My last night in Minnesota, James takes me to a party given in his honor. The host wears a leopard-print coat, there are drinks named after characters from the book, and a bonfire blazes in the yard of the craftsman-style house where Macalester faculty and friends mill about. In September, James had woken up to a congratulatory e-mail: He’d made the shortlist for the Man Booker Prize, which comes with an award of $75,000. He was not viewed as the favorite, but over dinner with “lords and ladies and earls and all that stuff,” he’d jotted down a list of people to thank, just in case. When he won, he became the first Jamaican writer to do so. The next morning, he posted a picture of the award on Facebook, captioned “Holy shit.” Tonight, behind a cheese tray, someone has tacked up a picture of James in a tux chatting with Camilla, the duchess of Cornwall, at the prize ceremony in London. “She said she was reading the book. I kind of believed her,” he says, laughing. “I asked her how she was handling the Jamaican patois, and she said, ‘I knew Bob Marley.'”
James’ relationship to his success — in addition to everything else, HBO is making a series based on A Brief History — is complicated.

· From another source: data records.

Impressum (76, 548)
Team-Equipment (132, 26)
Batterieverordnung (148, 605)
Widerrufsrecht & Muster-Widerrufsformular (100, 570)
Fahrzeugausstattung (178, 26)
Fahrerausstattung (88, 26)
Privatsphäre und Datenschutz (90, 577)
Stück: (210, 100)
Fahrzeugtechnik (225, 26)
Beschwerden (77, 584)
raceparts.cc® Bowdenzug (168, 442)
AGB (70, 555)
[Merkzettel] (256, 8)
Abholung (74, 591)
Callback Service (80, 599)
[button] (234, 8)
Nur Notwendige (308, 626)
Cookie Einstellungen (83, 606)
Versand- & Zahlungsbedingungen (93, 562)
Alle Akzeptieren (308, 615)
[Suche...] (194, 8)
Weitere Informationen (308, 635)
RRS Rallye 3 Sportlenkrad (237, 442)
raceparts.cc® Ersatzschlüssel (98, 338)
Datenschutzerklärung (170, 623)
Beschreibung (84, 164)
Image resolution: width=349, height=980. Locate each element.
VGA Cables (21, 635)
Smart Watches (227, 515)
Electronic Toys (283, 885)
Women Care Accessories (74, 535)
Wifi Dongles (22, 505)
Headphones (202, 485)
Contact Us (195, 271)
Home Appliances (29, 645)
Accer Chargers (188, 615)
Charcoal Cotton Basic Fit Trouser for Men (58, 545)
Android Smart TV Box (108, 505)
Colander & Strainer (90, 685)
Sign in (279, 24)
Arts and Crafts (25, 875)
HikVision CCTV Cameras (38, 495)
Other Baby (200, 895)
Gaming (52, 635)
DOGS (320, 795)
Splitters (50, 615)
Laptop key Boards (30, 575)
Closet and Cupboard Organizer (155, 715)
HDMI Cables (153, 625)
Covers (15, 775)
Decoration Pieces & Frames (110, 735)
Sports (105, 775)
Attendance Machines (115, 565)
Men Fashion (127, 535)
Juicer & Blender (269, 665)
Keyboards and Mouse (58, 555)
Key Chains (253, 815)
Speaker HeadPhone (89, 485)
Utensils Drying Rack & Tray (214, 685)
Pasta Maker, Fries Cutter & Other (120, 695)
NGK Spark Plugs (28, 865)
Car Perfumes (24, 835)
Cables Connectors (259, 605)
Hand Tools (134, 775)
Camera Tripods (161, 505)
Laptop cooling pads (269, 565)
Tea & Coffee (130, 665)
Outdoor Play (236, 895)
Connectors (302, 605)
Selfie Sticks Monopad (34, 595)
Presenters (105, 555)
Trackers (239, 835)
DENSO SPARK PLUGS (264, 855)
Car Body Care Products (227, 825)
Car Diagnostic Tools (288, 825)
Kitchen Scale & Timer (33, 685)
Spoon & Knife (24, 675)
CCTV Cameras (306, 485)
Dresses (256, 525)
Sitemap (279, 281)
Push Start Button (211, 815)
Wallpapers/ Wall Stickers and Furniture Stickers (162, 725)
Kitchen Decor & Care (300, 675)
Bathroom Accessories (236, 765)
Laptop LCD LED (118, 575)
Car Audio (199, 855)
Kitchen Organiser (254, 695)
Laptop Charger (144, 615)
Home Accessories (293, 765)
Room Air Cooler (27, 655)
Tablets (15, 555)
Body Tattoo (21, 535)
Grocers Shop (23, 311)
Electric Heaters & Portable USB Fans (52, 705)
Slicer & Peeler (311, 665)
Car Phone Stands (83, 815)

He has not been to his home country since the novel was published, and is hesitant to do a scheduled reading there this spring. “The book paints a pretty damning portrait of the country and of the time,” he says. “I could have easily written a story that made sure the right people don’t get offended, but I’d rather not tackle the topic at all than do it half-assed.”
Nor is James of a mind to rein in his powerful mind now that it has a platform. He recently declined to mince his words in a Facebook post gone viral, saying he’d have been published far more often if only his writing pandered to older white women. Of his next book, a fantasy novel set in Africa in the 1100s, he says he’s going to “geek the fuck out. Am I going to write 200 pages about some obscure village that has nothing to do with the story? Yes. Talk about giant serpents and have an encyclopedia at the back? Fuck, yes. Invent a language, probably based on Yoruba or Swahili or Fang? Totally.” So if Jamaica isn’t in the mood to celebrate its native son, James is happy to settle tonight for Minneapolis. (“Minnesota niceness is real,” he told me earlier, when I’d accidentally cut a car off and the driver had waved cheerily.)
Around midnight, the party dies down. James wanders out to a chair by the bonfire, where the group is still lively. S’mores are being made and beers tipped back. James is mostly silent now, immovable, his powerful frame folded in on itself in his chair as he takes in the crowd of his own making. “I have no problem walking away from something,” he’d told me earlier. Tonight, though, he is lingering.